There was Don Rickles. He insulted everyone — very un-PC — but no one minded because you knew he was not serious, and he never really aimed below the belt. There was Rodney Dangerfield (name changed from Jacob Cohen), and for a guy who “got no respect,” so many of us loved the guy and his constant nervous fidgeting at his neck with his too-tight tie. There was Jackie Mason. Red Buttons. Red Skelton. Joan Rivers.
And then there was Saturday Night Live. Gee, it was so drop-dead funny, and an entire country would be talking about its skits on Monday morning, with laughter in the coffee rooms heard down office halls. Dan Aykroyd, John Belushi, Gilda Radner, Jon Lovitz, Bill Murray, Dennis Miller, Phil Hartman, Dana Carvey, so many of them. Just plain hysterically funny. Maybe they poked fun at the president, but it was good-natured, and it did not matter whether he was Democrat or Republican. They mostly were sort of fair.
How the Left has destroyed our comedy! Name five great comedians today. I will start with Steven Wright and Sebastian Maniscalco. After that, I draw a blank.
I am conservative and so do not find Colbert or Kimmel or Meyers watchable. I don’t mind parodying my guys as long as they parody the other guys too. Go ahead and make fun of Trump and the orange stuff. But make fun of Biden and his doddering. He falls far more often than Gerald Ford ever did, and Chevy Chase made a career out of those pratfalls.
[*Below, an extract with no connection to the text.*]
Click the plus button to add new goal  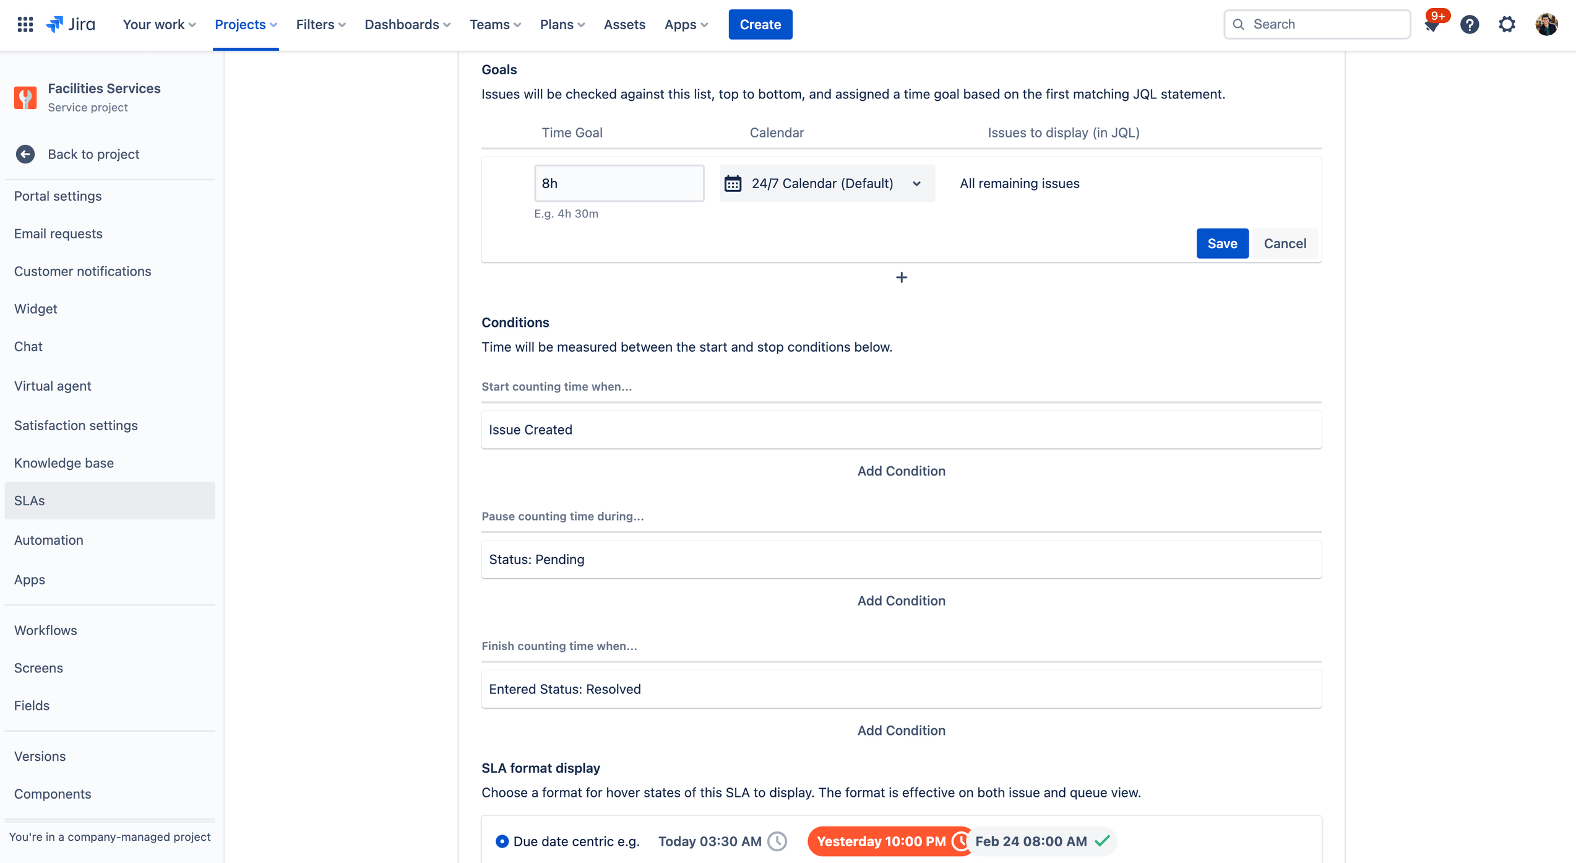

You think Alec Baldwin was funny doing Trump? Howzabout someone doing something about Alec Baldwin teaching gun safety? Not funny because he actually killed someone? Aha. So he can mock others even though he has killed more civilians than has the entire Congress.
Tina Fey as Sarah Palin? Spot on. But what about America’s No. 1 Public Idiot, DEI Kamala? There are not enough episodes of SNL to laugh up that giggling moron. And, talking about morons, what about that DEI presidential spokesperson? If you can mock Trump’s spokespeople — each and every one an intelligent, articulate, able representative — why not Biden’s hyphenated moron, with two French surnames, though she more realistically is French toast? And what about a DEI SCOTUS nominee who cannot define “woman”?
They destroyed SNL by making it hyper-partisan and bitter. The first sign was when SNL moved from the Washington Post Entertainment section to the actual news. SNL no longer was about entertaining and bringing a nation together in combined cultural references but instead had transmogrified into a vicious, nasty left-wing propaganda piece.
And SNL’s degradation never was clearer than when it reacted to extraordinary congressional hearings when Rep. Elise Stefanik grilled the president of the University of Pennsylvania and elicited remarkable testimony that it can be OK to call publicly for the extermination of Jewish people. There was so much to satirize in Liz Magill’s live self-immolation. Instead, hateful of a Republican “who done well,” SNL went after Stefanik for exposing anti-Semitism in the Poison Ivy league.
“I Remember When” Saturday Night Live was universally and almost uniformly funny. “I Remember When” late-night talk shows were a treat. “I Remember When” America laughed together.
I will never forgive the Left for taking comedy away from America.